▶ **Supplied material**
Start of Block
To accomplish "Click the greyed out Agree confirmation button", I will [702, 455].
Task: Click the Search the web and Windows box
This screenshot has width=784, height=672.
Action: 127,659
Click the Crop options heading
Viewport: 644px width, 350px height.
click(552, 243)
End of Block
▶ **What you are asked to do**
Give back the entire listing with every word intact.

▶ **Answer below**
To accomplish "Click the greyed out Agree confirmation button", I will [702, 455].
Task: Click the Search the web and Windows box
This screenshot has width=784, height=672.
Action: 127,659
Click the Crop options heading
Viewport: 644px width, 350px height.
click(552, 243)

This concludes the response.